Longtime Center Moriches resident Paul Reed was ecstatic when he learned of the rebirth of The Lindenmere, a place where he spent many years as a child and teenager, as his grandparents, Otto and Marie Amende, purchased the home in 1946. Reed has become a historical expert on The Lindenmere, and has an impressive collection of photos, newspaper articles and other archival material. 

“This was the Gold Coast of Center Moriches. It was the Roaring 20s, with speakeasies, sailing parties – it was even better than ‘The Great Gatsby,’ Reed explained, citing the influential people that were in the same social circle as longtime owners, the Leslie Family.  New York City Mayor Jimmy Walker was one such friend, who gifted the family a number of Linden trees, which is how the estate was named, Reed said.  

 According to Reed, the Lindenmere was constructed sometime between 1906-1908 for the Keily Family, who owned The Lindenmere until 1916. Through Reed’s research, he learned that one of the Keily daughters married Warren Leslie, and they later inherited the estate. 

 The infamous Hurricane of ’38 that tore through Long Island caused significant damage at the waterfront homestead, ripping it from its foundation, Reed said.  His grandparents eventually purchased the property in 1946, for approximately $12,000, with the intention of operating it as a hotel.

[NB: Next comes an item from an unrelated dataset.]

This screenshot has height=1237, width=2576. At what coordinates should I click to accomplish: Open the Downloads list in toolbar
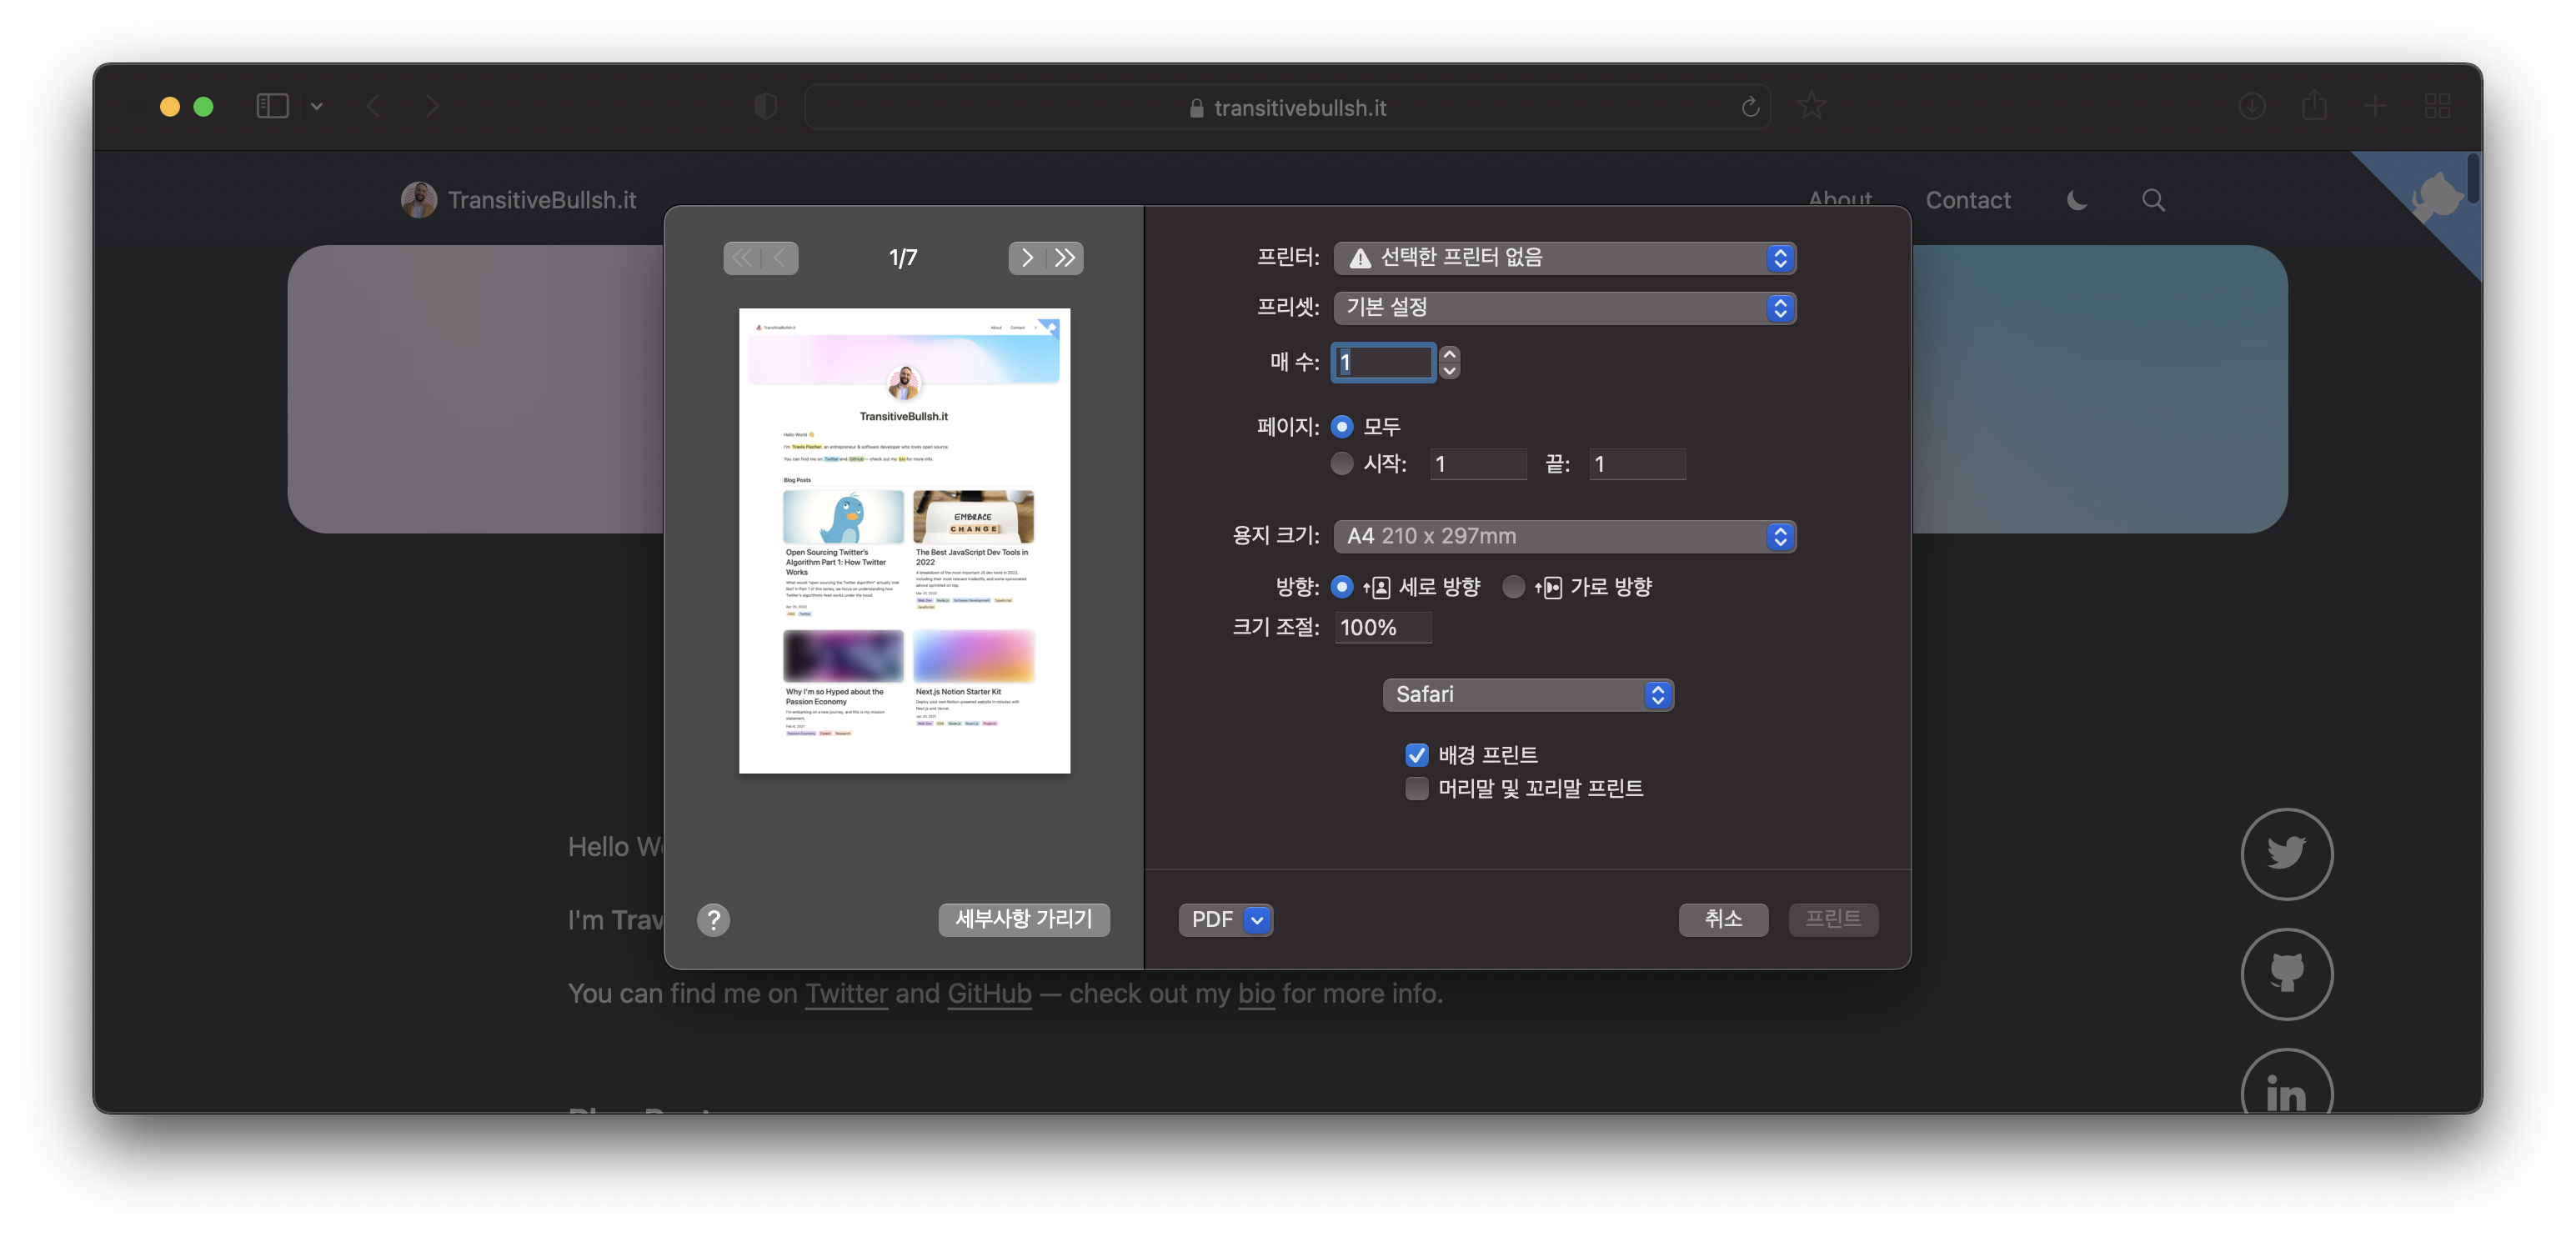[2253, 105]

Before opening its doors to the public in 1949, The Lindenmere served as housing for scientists from around the world who were working at Brookhaven National Laboratory in nearby Upton.

During its heyday as a hotel, The Lindenmere was a venue for countless weddings, family vacations, sailing regattas, and the like.  Reed compared it to the family resorts that were popular in the Catskills at the time, noting that many guests returned every summer, including Hershel Bramson, the arts editor for Look Magazine in New York City.  Reed’s parents, Susie and Arthur Reed, bought The Lindenmere in 1962, and continued to operate it as a hotel, where Reed worked as a waiter, bartender, and eventually, assistant manager.

 “It was great,” Reed said of growing up at The Lindenmere.  “Every two weeks, I had new friends.” Sadly, though, the glory days gave way to challenging times, as vacationers sought different amenities, such as air conditioners and phones in every room. “So many things put us out of business,” Reed remembered. 

His parents sold the estate in 1972, and over the next decade, Reed said there were many unsuccessful business ventures until Ferdinand Marcos, president of the Philippines, and his wife, Imelda, purchased the house in 1981. They owned it until 1987, Reed said.  Over the years, it was again used for a bed-and-breakfast, a venue for weddings and most recently, a private summer residence.

Davis is committed to reviving The Lindenmere as not only a bed-and-breakfast, but also as a private social club, that she has dubbed The Sunset Club. She said that different membership levels are available, from daily passes to annual memberships.  Depending on the package, amenities could include gourmet selections and beverages from Imelda’s Poolhouse Grille, pool privileges and discounts to rooms at the bed-and-breakfast.

Bert Seides, president of Moriches Bay Historical Society, applauded Davis’s efforts to restore the house and its grounds.  “I think it’s needed and necessary, and will help to give our community a sense of place, as it was once part of the Moriches Bay resort area,” Seides said. 

Brookhaven Councilman Dan Panico, who put forth the resolution to declare The Lindenmere as an official historic landmark, said, “The Lindenmere is a shining example of some of the rich history of the Moriches Bay area; a history and way of life that is appreciated by those who choose to make it their home.  The landmark status and restoration are pages in the book of history of our area with many more good chapters to come.”

“Janet has taken on the daunting task of transforming the historic Lindenmere Estate back to its former glory as a lovely B & B on the Moriches Bay,” said Suzanne McKeon, president of the Downtown Beautification Organization, a member of the Town of Brookhaven Historic Advisory Board and interior designer. “Touring the home, I noted the careful, detailed attention given to each of the beautiful  rooms at The Lindenmere. Her taste is simply exquisite. What a wonderful and positive addition the new Lindenmere B & B is to our town.”